> Work order:
From the first line to the last, copy the material exactly.

> Material shown:
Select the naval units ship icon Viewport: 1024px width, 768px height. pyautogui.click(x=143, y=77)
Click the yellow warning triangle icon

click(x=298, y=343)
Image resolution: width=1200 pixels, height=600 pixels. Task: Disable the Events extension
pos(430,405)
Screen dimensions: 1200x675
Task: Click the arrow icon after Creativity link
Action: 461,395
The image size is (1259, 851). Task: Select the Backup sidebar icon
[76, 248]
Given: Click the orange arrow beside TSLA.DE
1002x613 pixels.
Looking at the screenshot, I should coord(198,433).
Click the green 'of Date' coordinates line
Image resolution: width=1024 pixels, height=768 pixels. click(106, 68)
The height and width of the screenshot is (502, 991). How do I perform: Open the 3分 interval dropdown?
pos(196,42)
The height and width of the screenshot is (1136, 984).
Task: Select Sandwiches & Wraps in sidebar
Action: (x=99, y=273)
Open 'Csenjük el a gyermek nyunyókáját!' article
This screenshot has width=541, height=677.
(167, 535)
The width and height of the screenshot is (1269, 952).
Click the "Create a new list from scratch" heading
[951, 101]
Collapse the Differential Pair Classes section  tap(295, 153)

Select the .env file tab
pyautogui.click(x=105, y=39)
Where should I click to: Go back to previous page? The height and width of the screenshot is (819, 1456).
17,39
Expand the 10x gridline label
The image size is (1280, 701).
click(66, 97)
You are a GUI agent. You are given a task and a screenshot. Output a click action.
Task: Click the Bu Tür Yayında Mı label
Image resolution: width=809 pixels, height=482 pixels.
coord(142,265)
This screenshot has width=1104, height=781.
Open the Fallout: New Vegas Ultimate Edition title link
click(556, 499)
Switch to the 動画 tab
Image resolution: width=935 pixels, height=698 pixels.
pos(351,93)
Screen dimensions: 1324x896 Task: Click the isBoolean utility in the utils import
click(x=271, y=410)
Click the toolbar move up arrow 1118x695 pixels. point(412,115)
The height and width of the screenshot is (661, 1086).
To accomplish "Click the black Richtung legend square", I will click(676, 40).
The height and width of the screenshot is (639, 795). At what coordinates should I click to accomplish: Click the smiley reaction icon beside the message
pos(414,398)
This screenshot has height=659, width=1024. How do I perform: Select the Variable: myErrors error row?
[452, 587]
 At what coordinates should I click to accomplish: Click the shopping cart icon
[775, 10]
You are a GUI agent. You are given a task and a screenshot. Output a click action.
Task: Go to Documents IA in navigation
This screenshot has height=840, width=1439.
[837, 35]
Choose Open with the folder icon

> Task result:
Select the naval units ship icon Viewport: 1024px width, 768px height. pyautogui.click(x=143, y=77)
Click the yellow warning triangle icon

click(x=298, y=343)
Image resolution: width=1200 pixels, height=600 pixels. Task: Disable the Events extension
pos(430,405)
Screen dimensions: 1200x675
Task: Click the arrow icon after Creativity link
Action: 461,395
The image size is (1259, 851). Task: Select the Backup sidebar icon
[76, 248]
Given: Click the orange arrow beside TSLA.DE
1002x613 pixels.
Looking at the screenshot, I should coord(198,433).
Click the green 'of Date' coordinates line
Image resolution: width=1024 pixels, height=768 pixels. click(106, 68)
The height and width of the screenshot is (502, 991). How do I perform: Open the 3分 interval dropdown?
pos(196,42)
The height and width of the screenshot is (1136, 984).
Task: Select Sandwiches & Wraps in sidebar
Action: (x=99, y=273)
Open 'Csenjük el a gyermek nyunyókáját!' article
This screenshot has width=541, height=677.
(167, 535)
The width and height of the screenshot is (1269, 952).
Click the "Create a new list from scratch" heading
[951, 101]
Collapse the Differential Pair Classes section  tap(295, 153)

Select the .env file tab
pyautogui.click(x=105, y=39)
Where should I click to: Go back to previous page? The height and width of the screenshot is (819, 1456).
17,39
Expand the 10x gridline label
The image size is (1280, 701).
click(66, 97)
You are a GUI agent. You are given a task and a screenshot. Output a click action.
Task: Click the Bu Tür Yayında Mı label
Image resolution: width=809 pixels, height=482 pixels.
coord(142,265)
This screenshot has width=1104, height=781.
Open the Fallout: New Vegas Ultimate Edition title link
click(556, 499)
Switch to the 動画 tab
Image resolution: width=935 pixels, height=698 pixels.
pos(351,93)
Screen dimensions: 1324x896 Task: Click the isBoolean utility in the utils import
click(x=271, y=410)
Click the toolbar move up arrow 1118x695 pixels. point(412,115)
The height and width of the screenshot is (661, 1086).
To accomplish "Click the black Richtung legend square", I will click(676, 40).
The height and width of the screenshot is (639, 795). At what coordinates should I click to accomplish: Click the smiley reaction icon beside the message
pos(414,398)
This screenshot has height=659, width=1024. How do I perform: Select the Variable: myErrors error row?
[452, 587]
 At what coordinates should I click to accomplish: Click the shopping cart icon
[775, 10]
You are a GUI agent. You are given a task and a screenshot. Output a click action.
Task: Go to Documents IA in navigation
This screenshot has height=840, width=1439.
[837, 35]
Choose Open with the folder icon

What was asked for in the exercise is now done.